“It was a tragic, complicated and totally preposterous storyline, but it adroitly ticked the Sunday-night drama box.”

Endeavour

Endeavour, ITV

“It was a tragic, complicated and totally preposterous storyline, but it adroitly ticked the Sunday-night drama box. However, and here’s my own nostalgia speaking, it will never be in the same league as Morse.”
Carol Midgley, The Times

“It is a whodunnit, but a clever and excellently crafted one, with plenty of whydunnit, too. Familiar, maybe, and comforting (as comforting as murder can be). But it is also really good.”
Sam Wollaston, The Guardian

“While there was interest to be found in the main character and how he is evolving into the finished article, I have to say that the plot here felt leaden. You have to ask, if there hadn’t been Inspector Morse, would Endeavour be worth the endeavour, and the answer is probably no.”
Benji Wilson, The Telegraph

“Now in its fifth series, this superlative murder-mystery drama excels because its characters are deep and real, not anonymous parts in a kit that writers can swap in and out.

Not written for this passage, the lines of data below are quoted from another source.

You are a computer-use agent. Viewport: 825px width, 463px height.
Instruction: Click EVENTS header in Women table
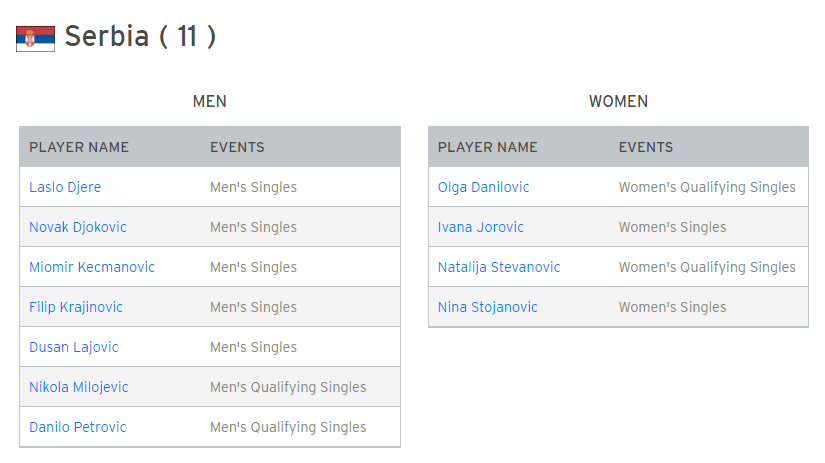[x=646, y=147]
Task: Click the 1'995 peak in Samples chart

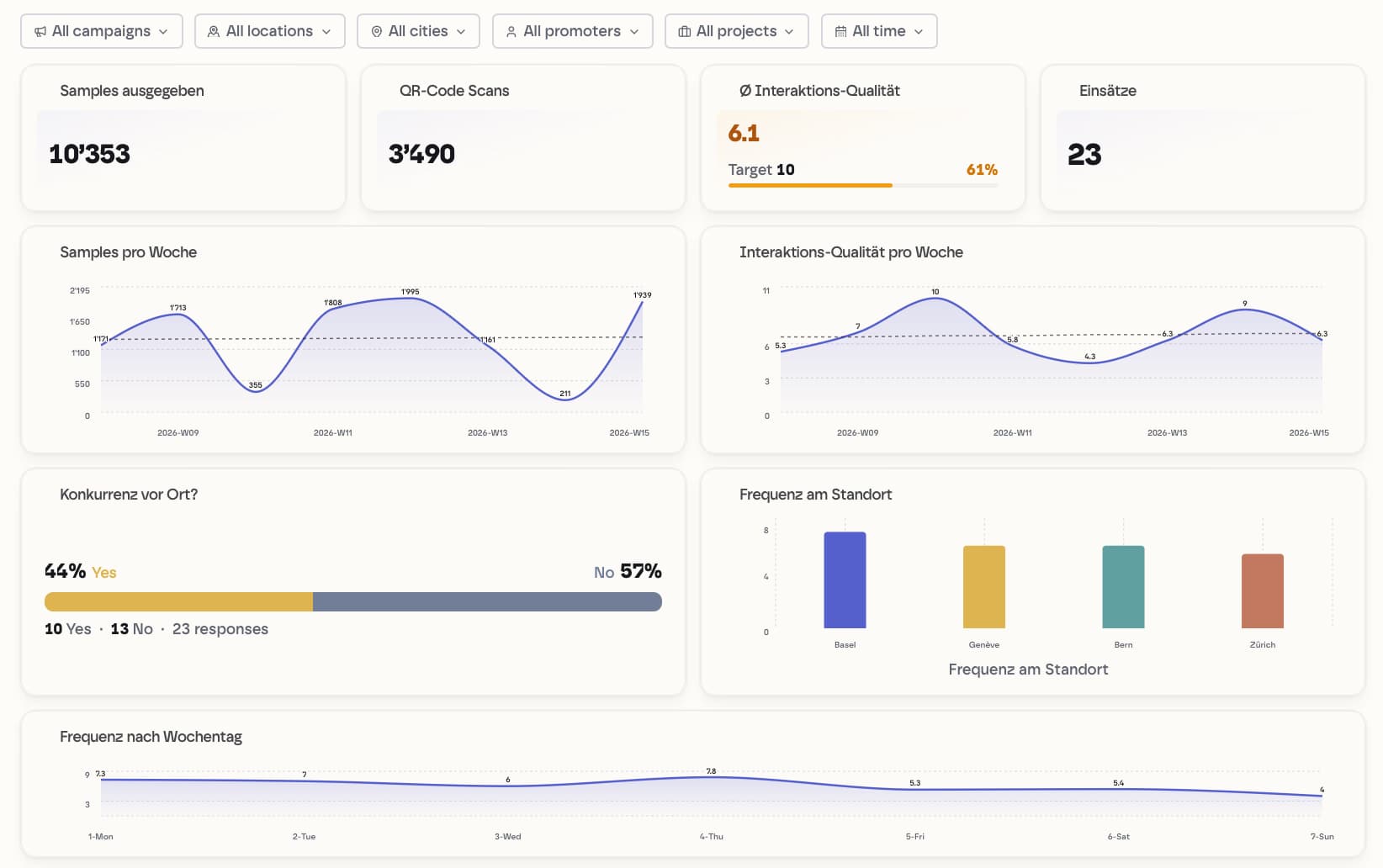Action: click(x=410, y=298)
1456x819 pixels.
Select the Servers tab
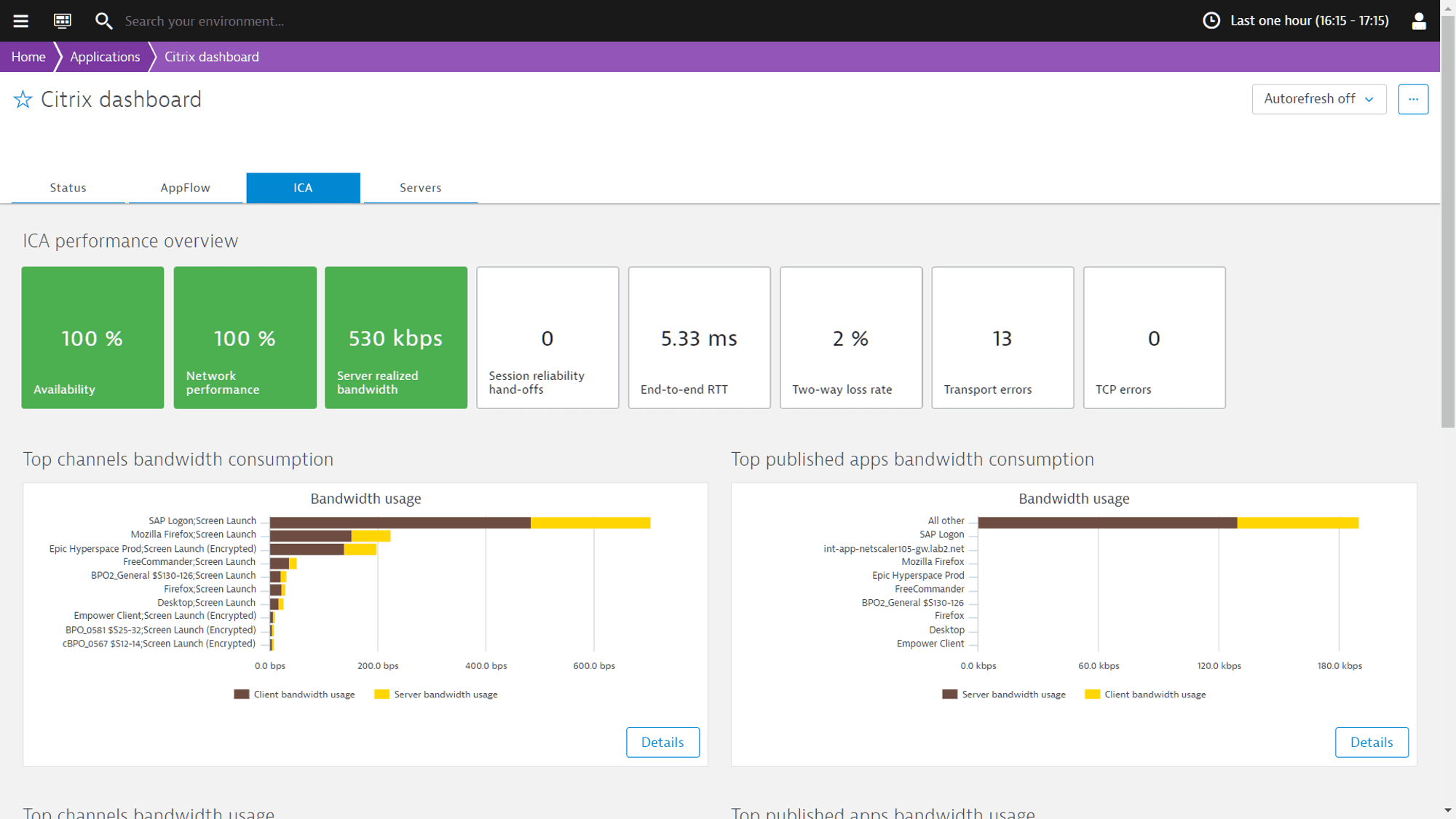click(x=420, y=187)
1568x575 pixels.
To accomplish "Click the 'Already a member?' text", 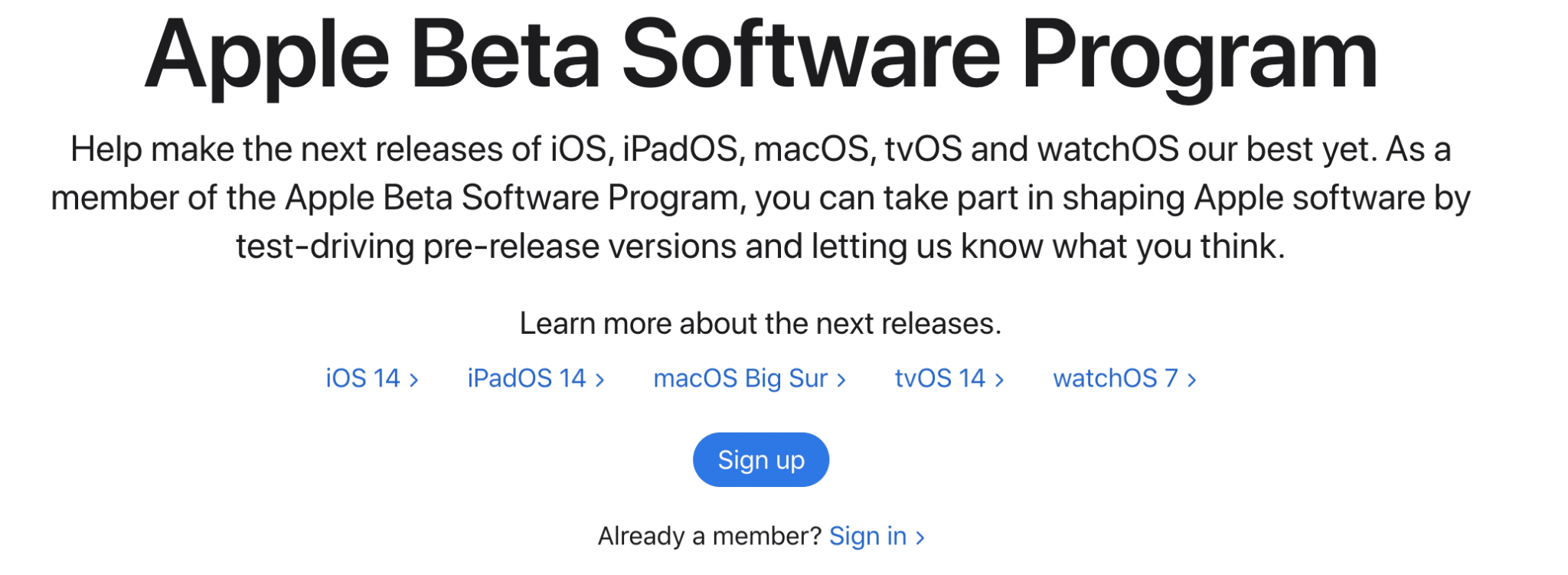I will [x=709, y=536].
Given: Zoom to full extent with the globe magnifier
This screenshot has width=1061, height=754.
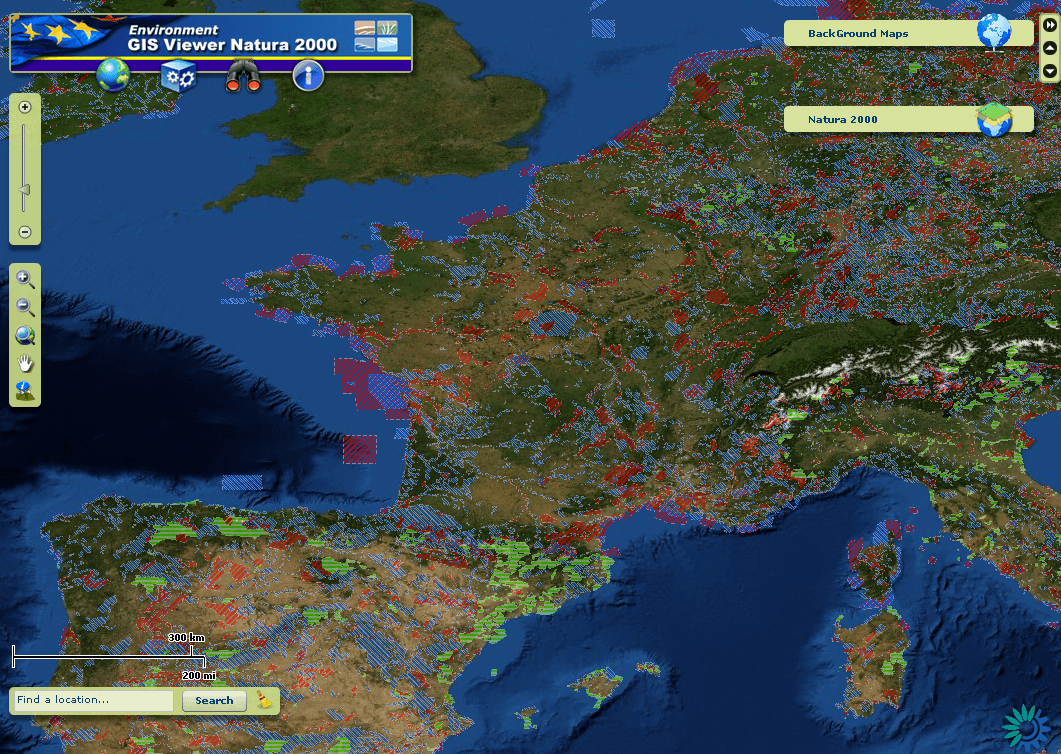Looking at the screenshot, I should click(25, 335).
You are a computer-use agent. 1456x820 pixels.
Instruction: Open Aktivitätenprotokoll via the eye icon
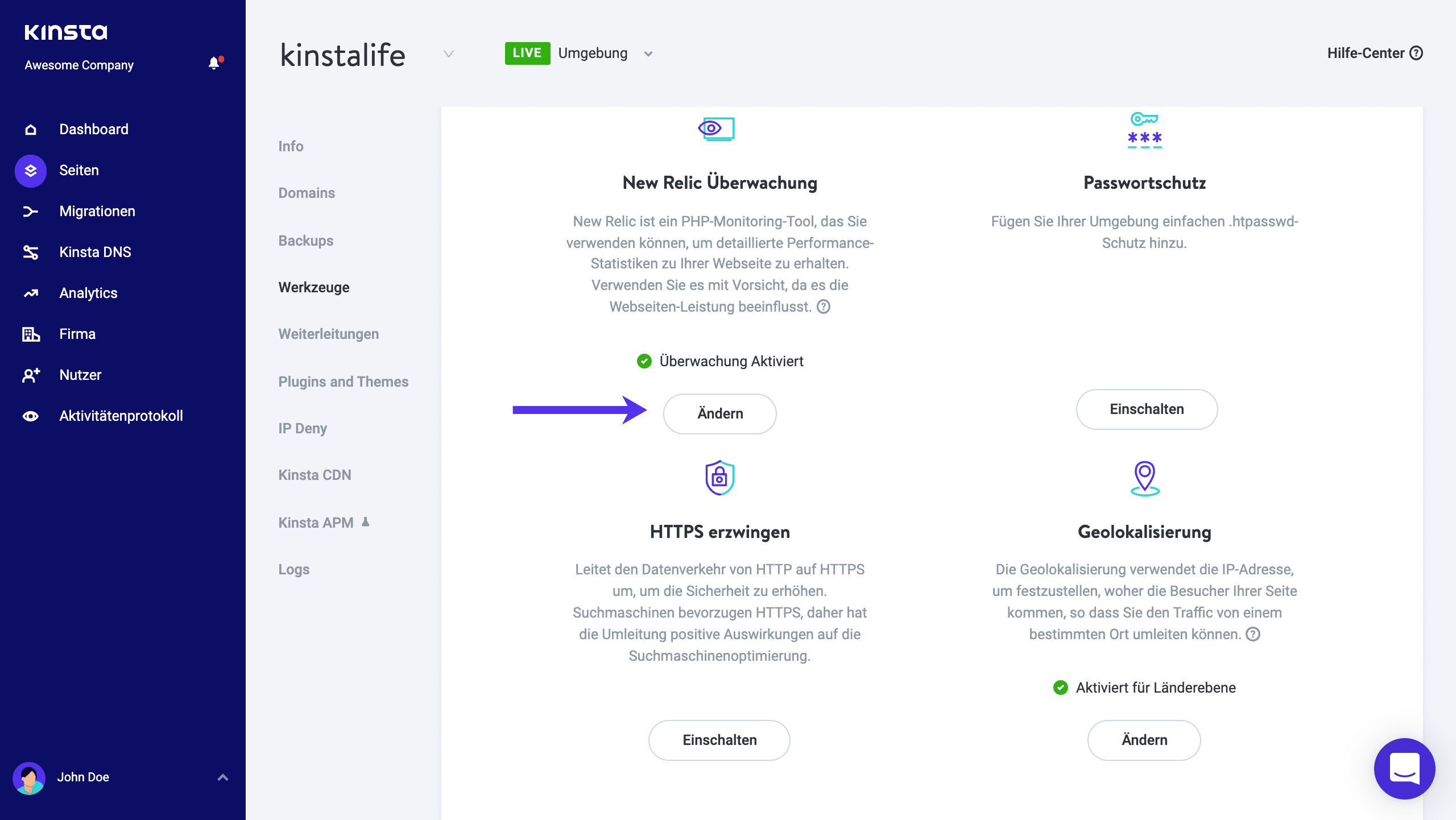pos(30,416)
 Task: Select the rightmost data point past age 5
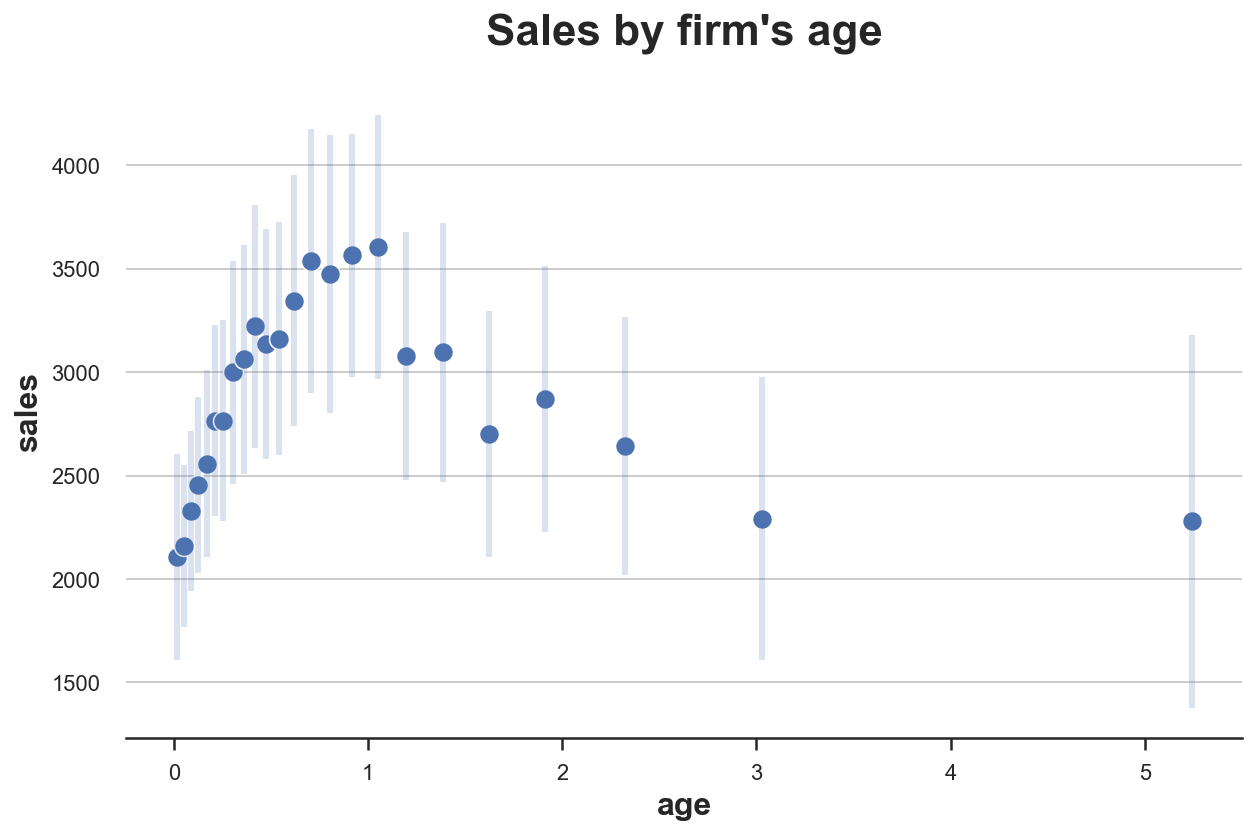1192,521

Endeavour is also the wittiest crime show on TV.”
Christopher Stevens, Daily Mail

“The cases cracked by the young DS Endeavour Morse are exactly like the ones he dealt with later – extraordinarily long-winded, quite unlikely and with the odd reference to paintings or Puccini chucked in to make them seem cleverer than they are.”
Matt Baylis, Daily Express

Requiem, BBC1

“There were so many echoes of classic horror movies in the opening 15 minutes of Requiem that this ghost story was in danger of disintegrating. Tales of the supernatural are only creepy if we understand what’s going on. Surreal collages are not scary. But Requiem got a grip on itself just in time.”
Christopher Stevens, Daily Mail

“I was gripped with a delicious fear throughout. It felt like an upmarket Hammer Horror. I have no idea what is going to happen next, but I reckon you would be mad to miss the next episode.”
Ben Lawrence, The Telegraph

“The wretchedness was unrelenting. But it was so well-written and movingly performed that you could forgive that it left you needing a go on a crack pipe.”